**DOCUMENT**:

---+---

I remember / je me souviens
. . . . . . . . . . . . . . . . . . . . . . . . . . . . . . . . . . . . . . . .

For those limbic bursts of nostalgia, invented by Proust, miniaturized by Nicholson Baker, and freeze-dried by Joe Brainard in his I remember and by Georges Perec in his Je me souviens.

But there are no fractions, the world is an integer
Like us, and like us it can neither stand wholly apart nor disappear.
When one is young it seems like a very strange and safe place,
But now that I have changed it feels merely odd, cold
And full of interest.
          --John Ashbery, "A Wave"

Sometimes I sense that to put real confidence in my memory I have to get to the end of all rememberings. That seems to say that I forego remembering. And now that strikes me as an accurate description of what it is to have confidence in one's memory.
          --Stanley Cavell, The Claim of Reason


Sunday, November 28, 2004
From Rachel Wetzsteon (Happy Birthday!):

I remember, as a teenager, finding out through a loose-lipped friend that my father was throwing me a surprise birthday party, showing up at the party, and getting a weird kick out of feigning surprise: Oh but you shouldn't have! How did you arrange it so cleverly?

I remember a tall, sullen guy in my ninth-grade science class nicknamed "Mailbox" for no apparent reason.

---+---

**A run of records**:
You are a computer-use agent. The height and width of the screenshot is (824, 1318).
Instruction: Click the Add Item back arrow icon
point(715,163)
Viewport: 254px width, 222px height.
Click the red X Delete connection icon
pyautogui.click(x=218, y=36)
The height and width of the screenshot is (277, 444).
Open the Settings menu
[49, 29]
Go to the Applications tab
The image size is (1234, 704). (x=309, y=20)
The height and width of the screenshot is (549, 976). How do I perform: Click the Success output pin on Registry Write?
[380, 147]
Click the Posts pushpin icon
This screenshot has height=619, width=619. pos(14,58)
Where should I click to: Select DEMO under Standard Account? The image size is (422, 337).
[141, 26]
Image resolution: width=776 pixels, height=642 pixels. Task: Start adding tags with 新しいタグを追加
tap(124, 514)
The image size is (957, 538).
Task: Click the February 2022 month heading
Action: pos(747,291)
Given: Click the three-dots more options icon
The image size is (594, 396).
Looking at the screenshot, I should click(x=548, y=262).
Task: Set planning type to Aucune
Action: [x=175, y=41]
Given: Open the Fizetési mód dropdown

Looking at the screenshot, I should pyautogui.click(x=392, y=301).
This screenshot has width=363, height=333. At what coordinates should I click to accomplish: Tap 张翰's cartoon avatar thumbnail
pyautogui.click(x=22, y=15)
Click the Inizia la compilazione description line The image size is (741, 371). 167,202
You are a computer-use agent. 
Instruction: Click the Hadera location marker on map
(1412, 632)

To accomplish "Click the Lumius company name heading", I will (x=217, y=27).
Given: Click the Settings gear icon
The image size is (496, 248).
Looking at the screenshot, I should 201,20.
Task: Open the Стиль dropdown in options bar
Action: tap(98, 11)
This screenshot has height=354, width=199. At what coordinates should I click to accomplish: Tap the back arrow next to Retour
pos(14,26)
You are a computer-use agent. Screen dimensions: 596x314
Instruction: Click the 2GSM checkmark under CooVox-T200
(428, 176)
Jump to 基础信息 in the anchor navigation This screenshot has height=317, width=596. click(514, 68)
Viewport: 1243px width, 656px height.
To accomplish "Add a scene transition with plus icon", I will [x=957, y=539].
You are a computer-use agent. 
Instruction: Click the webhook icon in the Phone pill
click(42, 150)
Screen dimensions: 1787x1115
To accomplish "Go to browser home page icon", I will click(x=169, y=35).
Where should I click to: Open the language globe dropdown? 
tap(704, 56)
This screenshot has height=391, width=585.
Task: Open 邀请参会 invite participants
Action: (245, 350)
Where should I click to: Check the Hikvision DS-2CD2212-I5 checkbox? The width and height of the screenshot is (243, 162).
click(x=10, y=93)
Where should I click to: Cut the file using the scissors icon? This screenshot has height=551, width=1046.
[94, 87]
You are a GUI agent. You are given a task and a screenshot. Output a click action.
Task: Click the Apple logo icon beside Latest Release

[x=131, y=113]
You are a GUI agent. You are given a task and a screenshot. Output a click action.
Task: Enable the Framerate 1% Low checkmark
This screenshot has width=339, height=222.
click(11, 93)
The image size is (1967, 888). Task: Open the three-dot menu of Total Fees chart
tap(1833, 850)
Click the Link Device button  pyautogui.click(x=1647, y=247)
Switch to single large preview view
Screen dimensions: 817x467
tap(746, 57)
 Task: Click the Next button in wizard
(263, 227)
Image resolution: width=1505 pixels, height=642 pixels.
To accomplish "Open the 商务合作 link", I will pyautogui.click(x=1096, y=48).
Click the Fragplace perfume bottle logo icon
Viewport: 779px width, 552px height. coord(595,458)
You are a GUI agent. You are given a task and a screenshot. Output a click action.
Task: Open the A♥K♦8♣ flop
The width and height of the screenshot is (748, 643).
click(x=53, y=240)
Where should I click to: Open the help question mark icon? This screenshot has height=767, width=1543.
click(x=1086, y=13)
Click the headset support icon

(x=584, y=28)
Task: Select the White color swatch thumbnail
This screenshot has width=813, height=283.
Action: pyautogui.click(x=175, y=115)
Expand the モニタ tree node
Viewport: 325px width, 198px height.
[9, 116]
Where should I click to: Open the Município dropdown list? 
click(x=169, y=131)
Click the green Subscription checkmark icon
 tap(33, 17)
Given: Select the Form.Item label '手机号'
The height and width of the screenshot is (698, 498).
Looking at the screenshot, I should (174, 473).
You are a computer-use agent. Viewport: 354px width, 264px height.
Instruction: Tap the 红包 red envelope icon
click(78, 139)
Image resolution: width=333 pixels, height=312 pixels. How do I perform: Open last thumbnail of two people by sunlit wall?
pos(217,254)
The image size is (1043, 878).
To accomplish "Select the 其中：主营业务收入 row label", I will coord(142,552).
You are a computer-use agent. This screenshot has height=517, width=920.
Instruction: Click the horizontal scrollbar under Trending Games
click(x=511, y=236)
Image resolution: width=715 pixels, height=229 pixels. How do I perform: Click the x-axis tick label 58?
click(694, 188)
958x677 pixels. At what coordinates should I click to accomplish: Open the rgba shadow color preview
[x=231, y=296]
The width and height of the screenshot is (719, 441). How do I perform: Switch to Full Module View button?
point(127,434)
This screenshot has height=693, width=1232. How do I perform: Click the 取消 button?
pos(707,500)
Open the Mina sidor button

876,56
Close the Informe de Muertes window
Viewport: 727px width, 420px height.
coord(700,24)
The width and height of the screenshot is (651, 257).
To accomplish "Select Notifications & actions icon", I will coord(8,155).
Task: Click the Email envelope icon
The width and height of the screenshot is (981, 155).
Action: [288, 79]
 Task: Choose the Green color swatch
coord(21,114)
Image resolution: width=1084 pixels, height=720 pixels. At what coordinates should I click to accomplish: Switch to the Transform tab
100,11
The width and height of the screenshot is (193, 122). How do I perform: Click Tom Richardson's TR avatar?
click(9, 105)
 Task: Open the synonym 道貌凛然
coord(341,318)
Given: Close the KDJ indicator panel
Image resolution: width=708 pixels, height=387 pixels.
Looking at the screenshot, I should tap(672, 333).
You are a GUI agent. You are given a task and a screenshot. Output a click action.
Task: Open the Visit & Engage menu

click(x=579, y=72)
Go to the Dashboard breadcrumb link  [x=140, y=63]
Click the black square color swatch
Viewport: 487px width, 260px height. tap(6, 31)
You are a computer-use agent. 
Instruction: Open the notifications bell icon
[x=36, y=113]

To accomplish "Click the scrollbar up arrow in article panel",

---+---

**EXERCISE DIRECTIONS**: According to the blog page, what was the tall, sullen guy in ninth-grade science class nicknamed? This material is unrelated to the blog page.

**RESPONSE BELOW**: "Mailbox"